Jammu: Admitting that the graph of fencing has moved upward in the last couple of years, Secretary General, Fencing Association of India (FAI) Rajeev Mehta has said that the Asian Junior (U-20) Men and Women and Cadet (U-17) Boys and Girls Fencing Championships that will be hosted by India in March-April next year will be a milestone for the Indian fencing.
Expressing pleasure on FAI’s successful bid to host the prestigious championships, he said, “We are hosting the Asian Junior (U-20) Men and Women and Cadet (U-17) Boys and Girls Fencing Championships in Gujarat in 2023 in the month of March-April and we are on our toes to make this gala event a grand success.”
“We are quite sure of hosting a successful event and it will be a milestone for the Indian Fencing to take this sport to the next level,” confident Mehta said.
“Our preparations are in full swing and in collaboration with the Gujarat Government and the Sports Authority of India (SAI), we are organising the championships.
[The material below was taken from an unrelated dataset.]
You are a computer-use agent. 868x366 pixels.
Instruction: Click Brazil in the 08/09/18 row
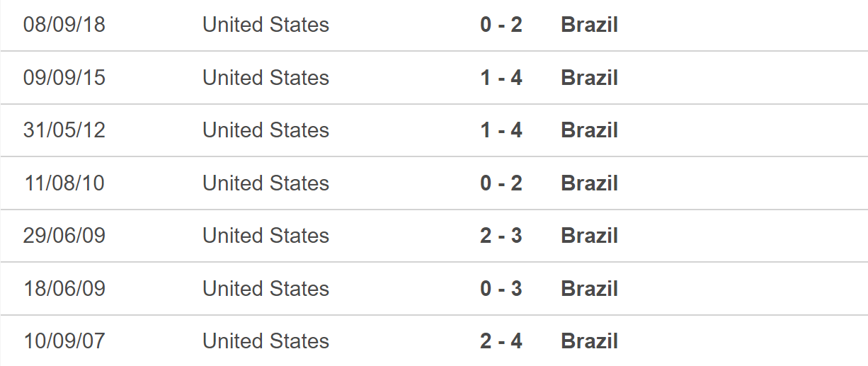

Moreover, many sponsors have also come forward extending support for the successful conduct of the prestigious competitions,” Mehta told UNI.
Notably, FAI made a successful bid to host the Asian Junior (U-20) Men and Women and Cadet (U-17) Boys and Girls Fencing Championships 2023 during the Annual General Body Meeting of Fencing Confederation of Asia held at Hamdan Sports Complex, Dubai, UAE in April this year.
The bid was submitted by Rajeev Mehta as the Secretary-General, Fencing Association of India and the same was unanimously passed in favour of India.
The host city will be Ahmedabad (Gujarat/New Delhi) and the championships will take place in the month of March-April 2023.
Mehta, who is also the Secretary-General, India Olympic Association (IOA) sharing the future endeavours stated, “Depending upon the results in the Asian Junior Championships, we are also eyeing to host the Fencing World Cup for which deliberations are in progress. Let’s see how things mature.”
Showering praises, the FAI official said that the graph of Fencing has grown in the last two years and a lot of enthusiasm can be seen among the fencers.
“Many parents have also shown keen interest in the sport of Fencing and they want their wards to join the sport, which is a positive sign indeed,” expressed Mehta, adding, “across the country, one can see parents accompanying budding fencers reaching the training centres during training sessions.”
“Fencing is an expensive game because the equipment is costly but, with the help of the government, we are trying to provide piste at all district levels,” he added.